3. Also remove and toss the system sediment filter, if it has one (it should). Before you toss it measure its length and diameter - we can use that to help provide replacements.
4. RO systems have two effluent streams - one is purified water (called permeate - that should be going to your holding tank), and the other is flush water (called concentrate - this should flow to an air gap drain). Any time you run the system you should see both concentrate and permeate being produced, and showing up on your flow gauges.
5. Before you install any new filters or membranes, you'll want to clean/sanitize the inside of the system. If you get your replacement filters from us we can provide guidance for this process.
6. That off-white fiberglass wrapped tank, I assume, contains GAC - granular activated carbon. Check to assure the tube that leaves this tank is going to the RO system IN port. The purpose of the GAC is to remove chlorine - as chlorine in the feedwater of an RO system will ruin the membranes.

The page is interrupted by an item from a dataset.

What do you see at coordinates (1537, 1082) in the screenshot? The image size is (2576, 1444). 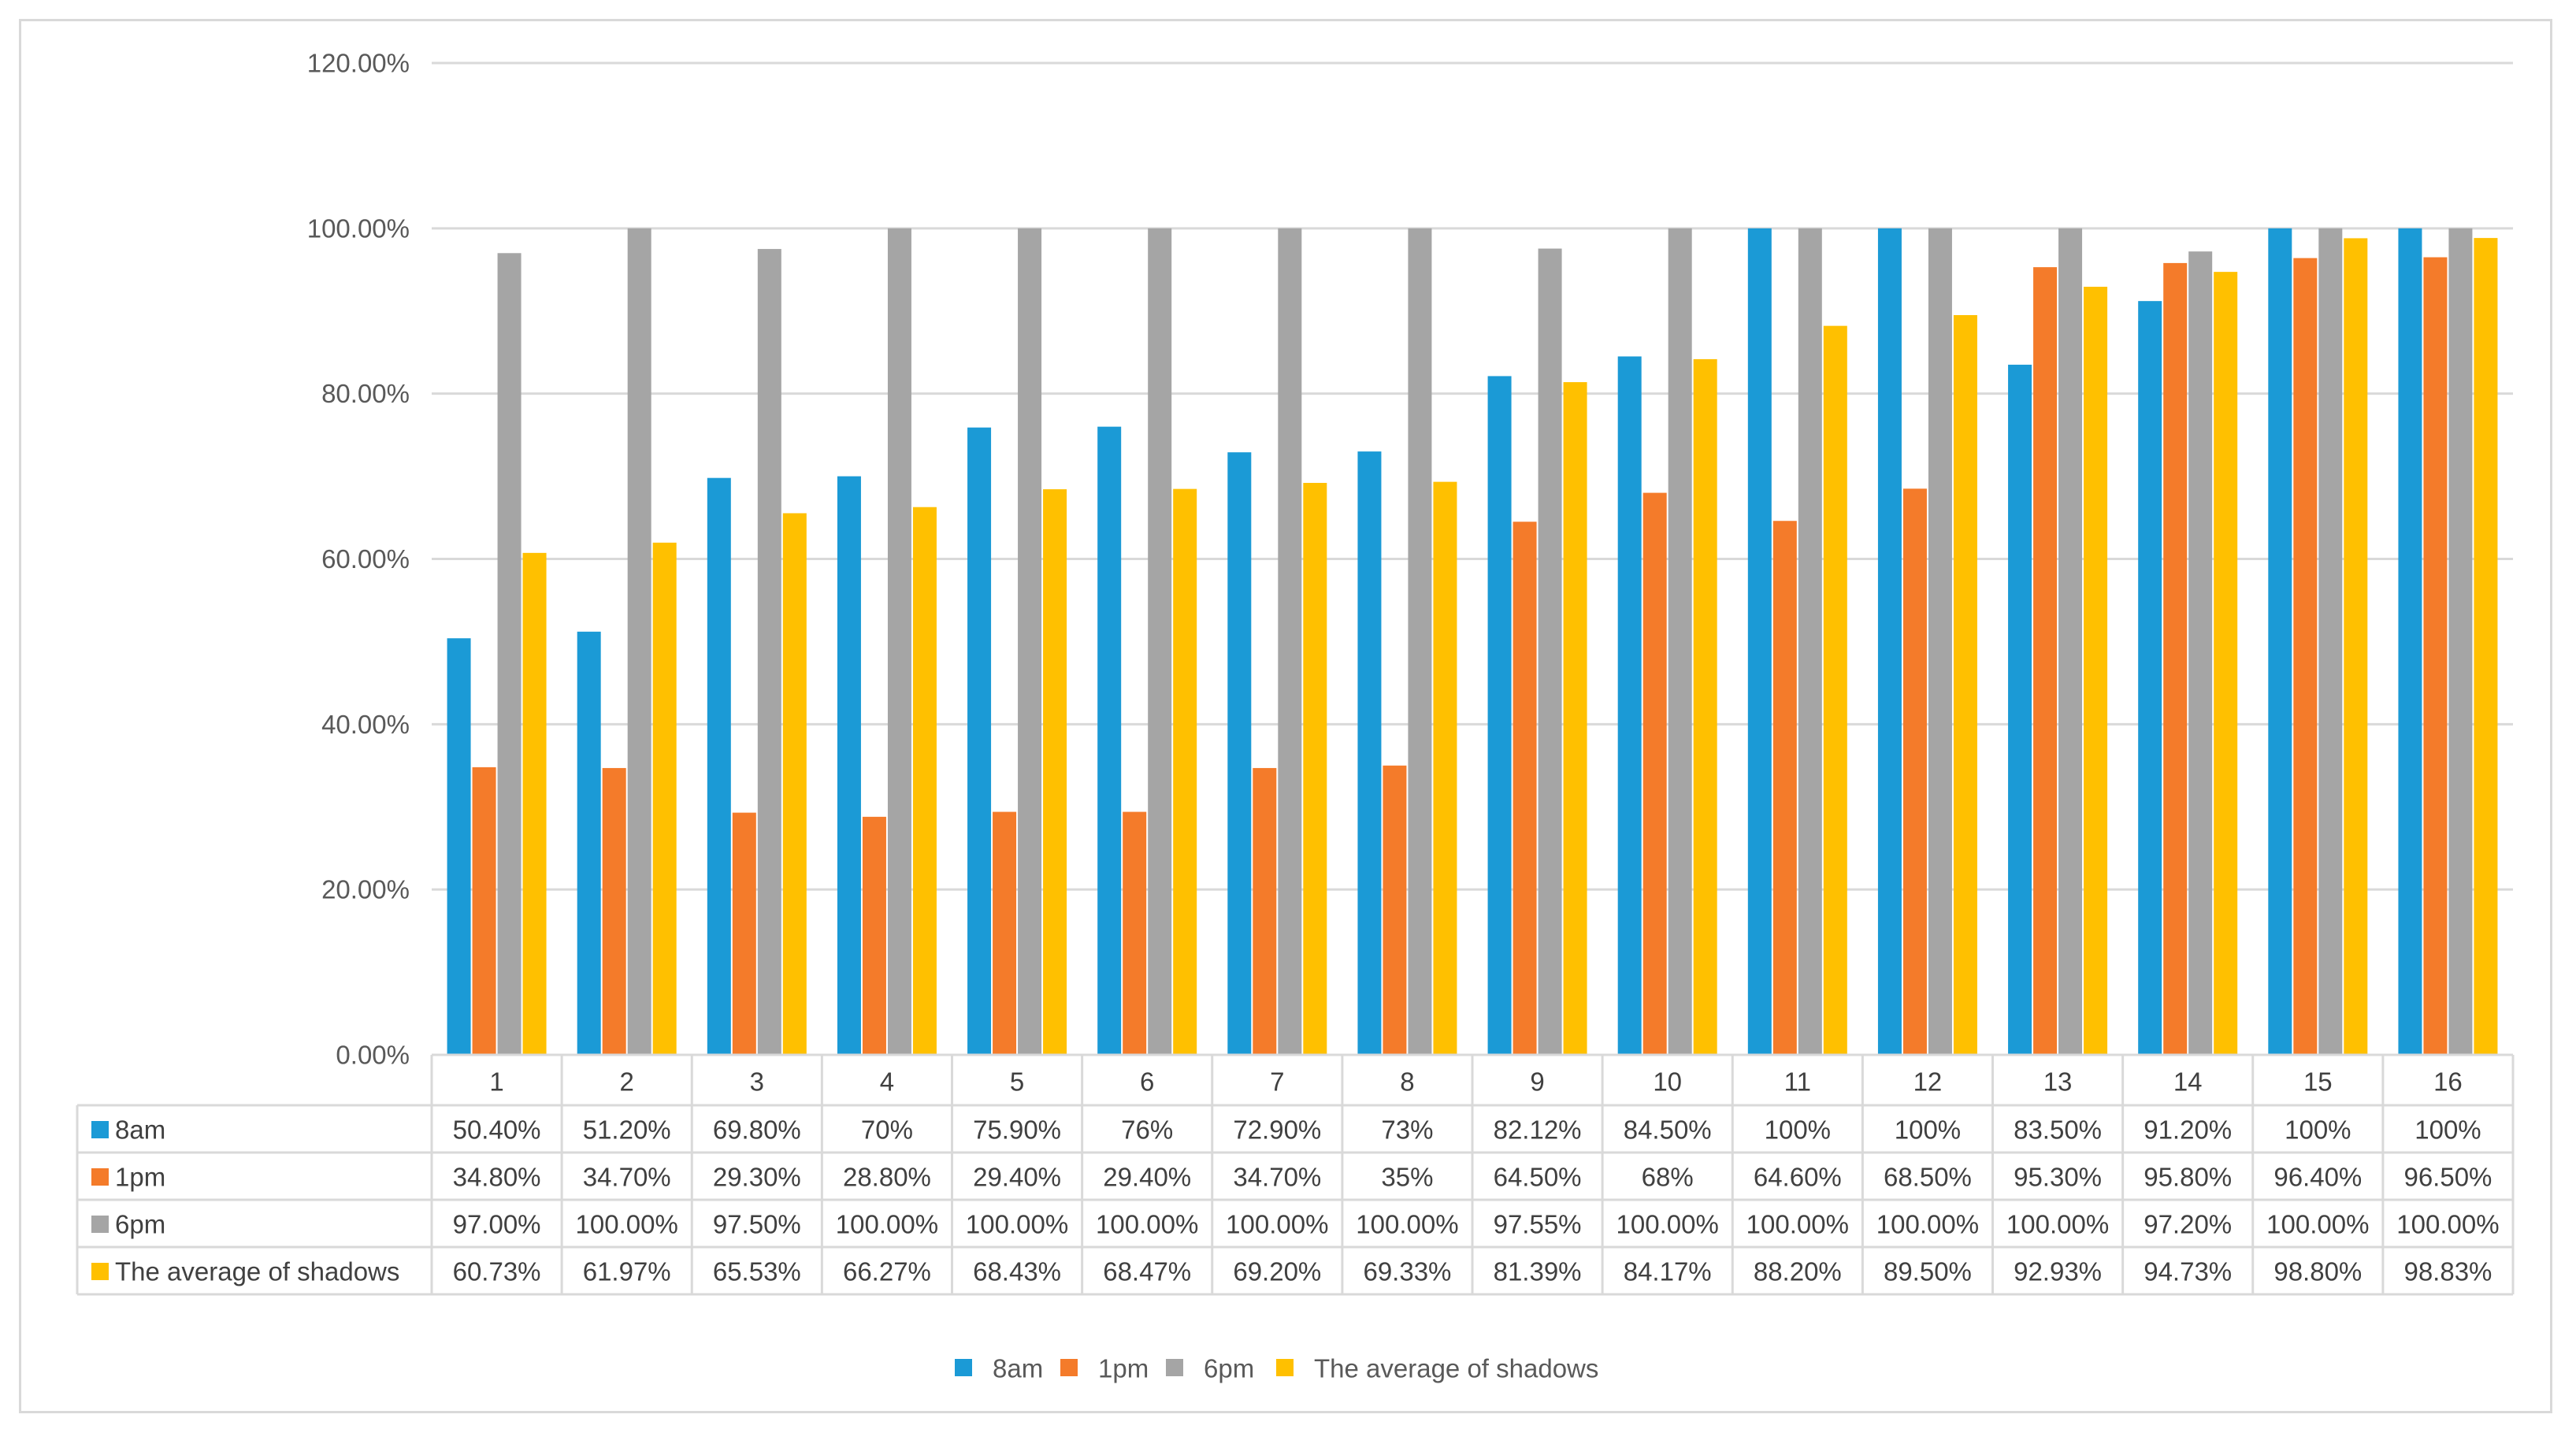 I see `x-tick-label: 9` at bounding box center [1537, 1082].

There's an issue with this tank however - it has a simple IN/OUT head on it. This is sometimes done as a cost savings measure by people who don't know better. If they have the water flowing down through the GAC, the bed will foul. If they have the water flowing up through the GAC, you'll get incomplete/poor treatment. What you want is downflow though the GAC and an automatic backwashing head for that tank - I'd recommend a Clack 3-button WS1 valve.
7. Once all the above gets squared away... we'll move on to reading the pressure gauges and flow gauges and getting the system performance dialed in.